As we have mentioned before, it’s probably no longer correct to think of Excel as a spreadsheet. It is now a spreadsheet/database hybrid with data manipulation and presentation features being the focus of the majority of recent enhancements and developments. One consequence of this is that the range of functions that were designed to work with cell-based content and calculation are no longer adequate to cope with the type of operations that the data analysis features require Excel to support.
Accordingly, Excel now includes two additional sets of calculation capabilities. Power Query/Get & Transform has its own ‘M’ language for working with data, including performing row-by-row calculations on tables. However, in this short series of articles, we are going to look at the other data-based calculation feature, Data Analysis Expressions (DAX).
DAX is used within the Power Pivot add-in and as part of the modelling section of Power BI. DAX can be used for row-by-row calculations but is perhaps most powerful when used to add Measures to the presentation and visualisation of data.
This first article seeks to explain how DAX works as the foundation for further exploration of what DAX can achieve in part two.

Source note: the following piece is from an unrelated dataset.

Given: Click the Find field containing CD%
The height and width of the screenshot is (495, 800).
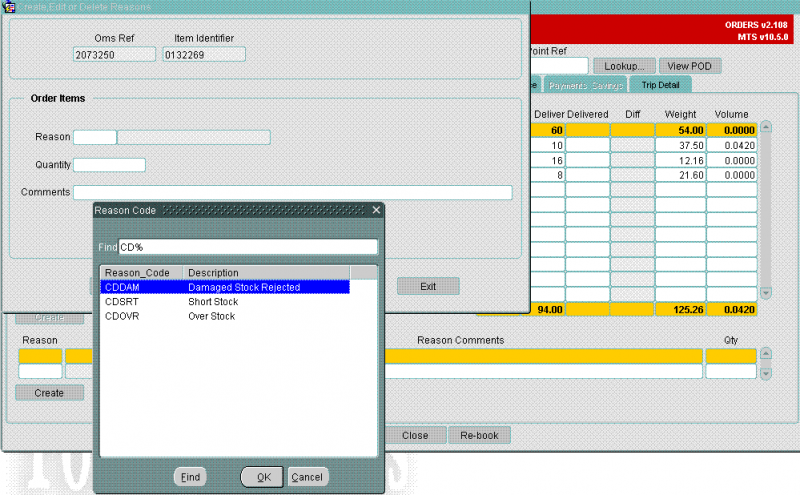Looking at the screenshot, I should tap(248, 247).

An Excel function by any other name?
There is some good news to start with: many DAX functions are the same as their Excel equivalents. For example, DAY(), MONTH() and YEAR() can all be used to extract part of a complete date using the same syntax as a cell-based Excel formula. Here we can see the use of the three functions entered as row formulae in the Power Pivot window (Figure 1).
Functions with added dimensions
While the three functions discussed above work like normal Excel functions and accept an argument that returns a single value, just like a reference to a single Excel cell, the real power of DAX comes from the ability of many DAX functions to encapsulate entire tables of data within the function.
In the following example, we are calculating the most recent orders that each of our salespeople is responsible for, using a row formula in the Employees table. To do this, we type a formula in the column adjacent to our existing columns to create a new, calculated column. We need to apply a ‘max’ calculation to a list of all the order dates in the Orders table for each employee. We do this by first creating a table of all the rows in the Orders table, where the Orders table EmployeeID matches the EmployeeID of the row in our Employees table. We then extract the OrderDates column from this table to create a list of all order dates for each employee. The max calculation then returns a single value from that list. The actual formula is:
=MAXX(RELATEDTABLE(Orders),Orders[OrderDate])
Unlike MAX() the MAXX() function allows us to use a table and an expression as the function arguments. We use the RELATEDTABLE() DAX function to return all the rows in the entire Orders table according to the database join on EmployeeID for each row of our Employees table. We then extract the single OrderDate column from this table for MAXX() to use to return the highest value (Figure 2).
Within the DAX formula, this all goes on in the background, resulting in the return of the single value that we require.
In order to demonstrate the difference between normal Excel formulae and DAX, we created a row formula within a table in the Power Pivot window. The real power of DAX is probably not its use in this way, but rather the ability to create additional measures within PivotTables directly. In the next part of this series of articles we will look at some of the advantages of using measures and what they can add to the capabilities of PivotTables for presenting data.